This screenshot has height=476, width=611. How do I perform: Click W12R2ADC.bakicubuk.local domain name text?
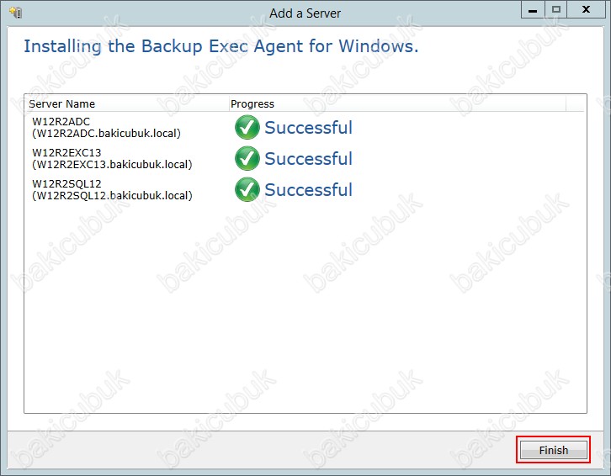(106, 133)
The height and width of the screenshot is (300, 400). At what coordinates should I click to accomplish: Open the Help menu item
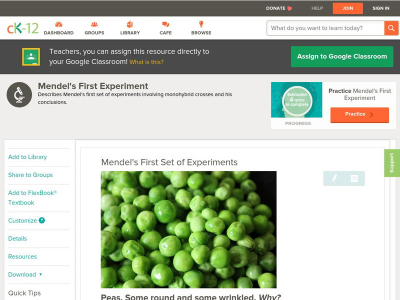(x=317, y=8)
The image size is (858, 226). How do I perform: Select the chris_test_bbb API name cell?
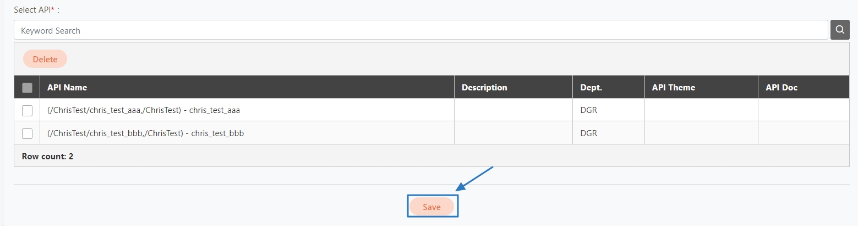[146, 133]
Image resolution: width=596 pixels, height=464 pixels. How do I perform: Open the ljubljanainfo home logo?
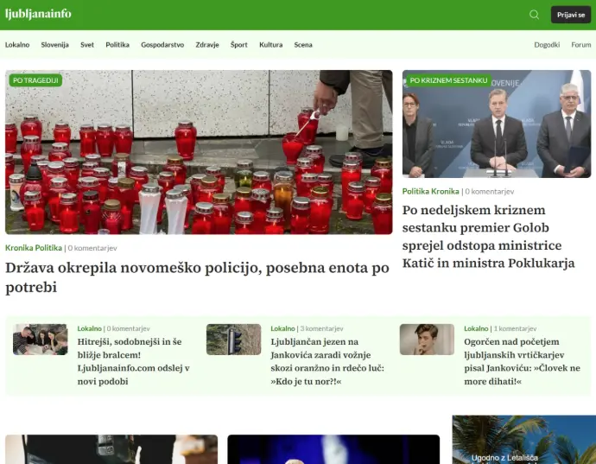tap(38, 14)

------------------------------------------------

▶ **TASK PROMPT**
Rewrite all of the material above, replacing "How do I perform" with "How do I carry out" wherever it appears and keeping everything else the same. Leave the pictures out.

▶ **EXERCISE OUTPUT**
This screenshot has height=476, width=611. How do I carry out: Click W12R2ADC.bakicubuk.local domain name text?
(106, 133)
The height and width of the screenshot is (300, 400). At what coordinates should I click to accomplish: Open the Help menu item
(x=317, y=8)
The image size is (858, 226). How do I carry out: Select the chris_test_bbb API name cell?
[146, 133]
Image resolution: width=596 pixels, height=464 pixels. How do I carry out: Open the ljubljanainfo home logo?
tap(38, 14)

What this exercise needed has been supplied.